*Exercise objective*: Rewrite the lines below, replacing "computer-use agent" with "desktop assistant" and leaving everything else unchanged.

*Raw data*:
◇ ◇ ◇ ◇

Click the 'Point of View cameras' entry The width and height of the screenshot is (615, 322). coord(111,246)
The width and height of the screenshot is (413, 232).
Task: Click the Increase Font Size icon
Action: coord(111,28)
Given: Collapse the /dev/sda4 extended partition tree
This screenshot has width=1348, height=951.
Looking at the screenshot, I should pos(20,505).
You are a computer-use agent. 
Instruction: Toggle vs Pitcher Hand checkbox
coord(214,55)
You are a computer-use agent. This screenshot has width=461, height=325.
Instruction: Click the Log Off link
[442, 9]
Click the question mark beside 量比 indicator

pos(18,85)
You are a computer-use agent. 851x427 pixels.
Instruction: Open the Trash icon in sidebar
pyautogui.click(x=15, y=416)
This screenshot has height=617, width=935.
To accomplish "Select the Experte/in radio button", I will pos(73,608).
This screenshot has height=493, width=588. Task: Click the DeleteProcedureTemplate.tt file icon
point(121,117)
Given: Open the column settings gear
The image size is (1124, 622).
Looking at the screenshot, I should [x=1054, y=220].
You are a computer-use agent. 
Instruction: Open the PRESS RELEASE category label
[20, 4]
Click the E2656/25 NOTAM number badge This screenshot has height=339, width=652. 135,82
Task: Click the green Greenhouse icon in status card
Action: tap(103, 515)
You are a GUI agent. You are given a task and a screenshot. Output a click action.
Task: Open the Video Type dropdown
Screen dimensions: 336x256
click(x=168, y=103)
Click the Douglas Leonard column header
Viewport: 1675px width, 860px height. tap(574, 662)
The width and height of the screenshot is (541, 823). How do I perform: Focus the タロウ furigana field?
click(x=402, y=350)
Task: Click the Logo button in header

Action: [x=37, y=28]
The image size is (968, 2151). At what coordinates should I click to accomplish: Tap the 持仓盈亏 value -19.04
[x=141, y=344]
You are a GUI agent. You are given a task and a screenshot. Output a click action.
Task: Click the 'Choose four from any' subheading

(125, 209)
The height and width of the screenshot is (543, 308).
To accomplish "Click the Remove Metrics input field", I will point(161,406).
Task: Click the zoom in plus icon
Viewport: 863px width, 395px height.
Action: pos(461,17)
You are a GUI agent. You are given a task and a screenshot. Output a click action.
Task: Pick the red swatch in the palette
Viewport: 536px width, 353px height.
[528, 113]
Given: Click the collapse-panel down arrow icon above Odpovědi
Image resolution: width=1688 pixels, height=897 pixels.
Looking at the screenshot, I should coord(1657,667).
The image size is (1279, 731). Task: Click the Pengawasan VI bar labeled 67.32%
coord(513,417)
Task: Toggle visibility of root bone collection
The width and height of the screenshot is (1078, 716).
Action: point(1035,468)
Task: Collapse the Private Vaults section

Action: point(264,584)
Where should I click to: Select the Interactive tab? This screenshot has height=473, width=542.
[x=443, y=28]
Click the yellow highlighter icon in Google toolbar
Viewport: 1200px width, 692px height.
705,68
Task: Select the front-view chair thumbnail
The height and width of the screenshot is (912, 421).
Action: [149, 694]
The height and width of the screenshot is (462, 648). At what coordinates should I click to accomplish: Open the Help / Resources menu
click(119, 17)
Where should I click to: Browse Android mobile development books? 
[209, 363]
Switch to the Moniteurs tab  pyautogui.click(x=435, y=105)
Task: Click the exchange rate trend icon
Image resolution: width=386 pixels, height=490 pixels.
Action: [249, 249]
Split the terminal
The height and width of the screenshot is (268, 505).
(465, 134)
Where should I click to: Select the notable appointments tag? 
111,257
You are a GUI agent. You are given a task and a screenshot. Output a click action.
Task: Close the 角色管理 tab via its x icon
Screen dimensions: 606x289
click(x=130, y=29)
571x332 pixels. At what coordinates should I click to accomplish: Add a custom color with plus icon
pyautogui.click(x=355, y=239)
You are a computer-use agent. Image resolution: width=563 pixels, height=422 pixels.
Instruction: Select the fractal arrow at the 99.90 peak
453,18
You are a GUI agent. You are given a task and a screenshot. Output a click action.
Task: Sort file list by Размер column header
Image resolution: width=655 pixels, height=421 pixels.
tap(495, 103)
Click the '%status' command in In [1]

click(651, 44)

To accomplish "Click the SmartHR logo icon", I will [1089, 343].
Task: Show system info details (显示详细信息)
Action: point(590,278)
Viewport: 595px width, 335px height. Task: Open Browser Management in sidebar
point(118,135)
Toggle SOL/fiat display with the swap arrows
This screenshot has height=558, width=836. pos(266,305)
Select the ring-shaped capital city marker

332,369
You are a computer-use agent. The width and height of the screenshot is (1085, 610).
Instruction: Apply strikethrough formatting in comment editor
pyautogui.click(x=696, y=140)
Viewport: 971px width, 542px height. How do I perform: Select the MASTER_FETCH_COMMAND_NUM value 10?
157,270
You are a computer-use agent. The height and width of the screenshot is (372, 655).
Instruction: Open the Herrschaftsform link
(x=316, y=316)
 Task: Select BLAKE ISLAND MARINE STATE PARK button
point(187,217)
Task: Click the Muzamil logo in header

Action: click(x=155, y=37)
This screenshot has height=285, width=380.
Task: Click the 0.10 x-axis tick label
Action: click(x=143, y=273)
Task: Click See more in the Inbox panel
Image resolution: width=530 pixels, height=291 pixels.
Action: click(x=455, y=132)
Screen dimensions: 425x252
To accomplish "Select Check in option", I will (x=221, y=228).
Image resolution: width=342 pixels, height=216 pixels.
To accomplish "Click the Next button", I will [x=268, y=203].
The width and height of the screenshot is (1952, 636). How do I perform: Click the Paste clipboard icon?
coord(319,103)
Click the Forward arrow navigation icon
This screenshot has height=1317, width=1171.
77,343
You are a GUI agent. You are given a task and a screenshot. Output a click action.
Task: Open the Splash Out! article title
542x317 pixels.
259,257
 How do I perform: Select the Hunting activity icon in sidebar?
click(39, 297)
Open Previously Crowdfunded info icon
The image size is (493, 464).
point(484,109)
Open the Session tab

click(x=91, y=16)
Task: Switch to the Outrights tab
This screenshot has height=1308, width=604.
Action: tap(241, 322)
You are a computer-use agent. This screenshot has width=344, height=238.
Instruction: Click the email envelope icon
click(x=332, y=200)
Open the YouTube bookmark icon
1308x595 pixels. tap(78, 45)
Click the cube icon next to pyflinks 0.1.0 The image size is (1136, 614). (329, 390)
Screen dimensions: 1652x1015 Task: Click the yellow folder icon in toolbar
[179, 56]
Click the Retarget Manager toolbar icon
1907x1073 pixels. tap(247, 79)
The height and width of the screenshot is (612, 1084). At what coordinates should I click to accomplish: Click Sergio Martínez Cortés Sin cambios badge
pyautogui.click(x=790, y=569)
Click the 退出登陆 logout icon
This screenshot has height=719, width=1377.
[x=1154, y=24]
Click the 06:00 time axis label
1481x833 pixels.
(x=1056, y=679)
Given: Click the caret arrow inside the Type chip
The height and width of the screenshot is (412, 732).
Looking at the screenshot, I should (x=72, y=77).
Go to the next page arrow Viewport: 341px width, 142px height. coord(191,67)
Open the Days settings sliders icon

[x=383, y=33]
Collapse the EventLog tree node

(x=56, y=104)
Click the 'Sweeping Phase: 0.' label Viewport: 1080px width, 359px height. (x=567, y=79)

◇ ◇ ◇ ◇

*Output for this exercise*:
Click the 'Point of View cameras' entry The width and height of the screenshot is (615, 322). coord(111,246)
The width and height of the screenshot is (413, 232).
Task: Click the Increase Font Size icon
Action: coord(111,28)
Given: Collapse the /dev/sda4 extended partition tree
This screenshot has width=1348, height=951.
Looking at the screenshot, I should pos(20,505).
You are a desktop assistant. 
Instruction: Toggle vs Pitcher Hand checkbox
coord(214,55)
You are a desktop assistant. This screenshot has width=461, height=325.
Instruction: Click the Log Off link
[442, 9]
Click the question mark beside 量比 indicator

pos(18,85)
You are a desktop assistant. 851x427 pixels.
Instruction: Open the Trash icon in sidebar
pyautogui.click(x=15, y=416)
This screenshot has height=617, width=935.
To accomplish "Select the Experte/in radio button", I will pos(73,608).
This screenshot has height=493, width=588. Task: Click the DeleteProcedureTemplate.tt file icon
point(121,117)
Given: Open the column settings gear
The image size is (1124, 622).
Looking at the screenshot, I should [x=1054, y=220].
You are a desktop assistant. 
Instruction: Open the PRESS RELEASE category label
[20, 4]
Click the E2656/25 NOTAM number badge This screenshot has height=339, width=652. 135,82
Task: Click the green Greenhouse icon in status card
Action: tap(103, 515)
You are a GUI agent. You are given a task and a screenshot. Output a click action.
Task: Open the Video Type dropdown
Screen dimensions: 336x256
click(x=168, y=103)
Click the Douglas Leonard column header
Viewport: 1675px width, 860px height. tap(574, 662)
The width and height of the screenshot is (541, 823). How do I perform: Focus the タロウ furigana field?
click(x=402, y=350)
Task: Click the Logo button in header

Action: [x=37, y=28]
The image size is (968, 2151). At what coordinates should I click to accomplish: Tap the 持仓盈亏 value -19.04
[x=141, y=344]
You are a GUI agent. You are given a task and a screenshot. Output a click action.
Task: Click the 'Choose four from any' subheading

(125, 209)
The height and width of the screenshot is (543, 308).
To accomplish "Click the Remove Metrics input field", I will point(161,406).
Task: Click the zoom in plus icon
Viewport: 863px width, 395px height.
Action: pos(461,17)
You are a GUI agent. You are given a task and a screenshot. Output a click action.
Task: Pick the red swatch in the palette
Viewport: 536px width, 353px height.
[528, 113]
Given: Click the collapse-panel down arrow icon above Odpovědi
Image resolution: width=1688 pixels, height=897 pixels.
Looking at the screenshot, I should coord(1657,667).
The image size is (1279, 731). Task: Click the Pengawasan VI bar labeled 67.32%
coord(513,417)
Task: Toggle visibility of root bone collection
The width and height of the screenshot is (1078, 716).
Action: point(1035,468)
Task: Collapse the Private Vaults section

Action: point(264,584)
Where should I click to: Select the Interactive tab? This screenshot has height=473, width=542.
[x=443, y=28]
Click the yellow highlighter icon in Google toolbar
Viewport: 1200px width, 692px height.
705,68
Task: Select the front-view chair thumbnail
The height and width of the screenshot is (912, 421).
Action: [149, 694]
The height and width of the screenshot is (462, 648). At what coordinates should I click to accomplish: Open the Help / Resources menu
click(119, 17)
Where should I click to: Browse Android mobile development books? 
[209, 363]
Switch to the Moniteurs tab  pyautogui.click(x=435, y=105)
Task: Click the exchange rate trend icon
Image resolution: width=386 pixels, height=490 pixels.
Action: [249, 249]
Split the terminal
The height and width of the screenshot is (268, 505).
(465, 134)
Where should I click to: Select the notable appointments tag? 
111,257
You are a GUI agent. You are given a task and a screenshot. Output a click action.
Task: Close the 角色管理 tab via its x icon
Screen dimensions: 606x289
click(x=130, y=29)
571x332 pixels. At what coordinates should I click to accomplish: Add a custom color with plus icon
pyautogui.click(x=355, y=239)
You are a desktop assistant. Image resolution: width=563 pixels, height=422 pixels.
Instruction: Select the fractal arrow at the 99.90 peak
453,18
You are a GUI agent. You are given a task and a screenshot. Output a click action.
Task: Sort file list by Размер column header
Image resolution: width=655 pixels, height=421 pixels.
tap(495, 103)
Click the '%status' command in In [1]

click(651, 44)

To accomplish "Click the SmartHR logo icon", I will [1089, 343].
Task: Show system info details (显示详细信息)
Action: point(590,278)
Viewport: 595px width, 335px height. Task: Open Browser Management in sidebar
point(118,135)
Toggle SOL/fiat display with the swap arrows
This screenshot has height=558, width=836. pos(266,305)
Select the ring-shaped capital city marker

332,369
You are a desktop assistant. The width and height of the screenshot is (1085, 610).
Instruction: Apply strikethrough formatting in comment editor
pyautogui.click(x=696, y=140)
Viewport: 971px width, 542px height. How do I perform: Select the MASTER_FETCH_COMMAND_NUM value 10?
157,270
You are a desktop assistant. The height and width of the screenshot is (372, 655).
Instruction: Open the Herrschaftsform link
(x=316, y=316)
 Task: Select BLAKE ISLAND MARINE STATE PARK button
point(187,217)
Task: Click the Muzamil logo in header

Action: click(x=155, y=37)
This screenshot has height=285, width=380.
Task: Click the 0.10 x-axis tick label
Action: click(x=143, y=273)
Task: Click See more in the Inbox panel
Image resolution: width=530 pixels, height=291 pixels.
Action: click(x=455, y=132)
Screen dimensions: 425x252
To accomplish "Select Check in option", I will (x=221, y=228).
Image resolution: width=342 pixels, height=216 pixels.
To accomplish "Click the Next button", I will [x=268, y=203].
The width and height of the screenshot is (1952, 636). How do I perform: Click the Paste clipboard icon?
coord(319,103)
Click the Forward arrow navigation icon
This screenshot has height=1317, width=1171.
77,343
You are a GUI agent. You are given a task and a screenshot. Output a click action.
Task: Open the Splash Out! article title
542x317 pixels.
259,257
 How do I perform: Select the Hunting activity icon in sidebar?
click(39, 297)
Open Previously Crowdfunded info icon
The image size is (493, 464).
point(484,109)
Open the Session tab

click(x=91, y=16)
Task: Switch to the Outrights tab
This screenshot has height=1308, width=604.
Action: tap(241, 322)
You are a desktop assistant. This screenshot has width=344, height=238.
Instruction: Click the email envelope icon
click(x=332, y=200)
Open the YouTube bookmark icon
1308x595 pixels. tap(78, 45)
Click the cube icon next to pyflinks 0.1.0 The image size is (1136, 614). (329, 390)
Screen dimensions: 1652x1015 Task: Click the yellow folder icon in toolbar
[179, 56]
Click the Retarget Manager toolbar icon
1907x1073 pixels. tap(247, 79)
The height and width of the screenshot is (612, 1084). At what coordinates should I click to accomplish: Click Sergio Martínez Cortés Sin cambios badge
pyautogui.click(x=790, y=569)
Click the 退出登陆 logout icon
This screenshot has height=719, width=1377.
[x=1154, y=24]
Click the 06:00 time axis label
1481x833 pixels.
(x=1056, y=679)
Given: Click the caret arrow inside the Type chip
The height and width of the screenshot is (412, 732).
Looking at the screenshot, I should (x=72, y=77).
Go to the next page arrow Viewport: 341px width, 142px height. coord(191,67)
Open the Days settings sliders icon

[x=383, y=33]
Collapse the EventLog tree node

(x=56, y=104)
Click the 'Sweeping Phase: 0.' label Viewport: 1080px width, 359px height. (x=567, y=79)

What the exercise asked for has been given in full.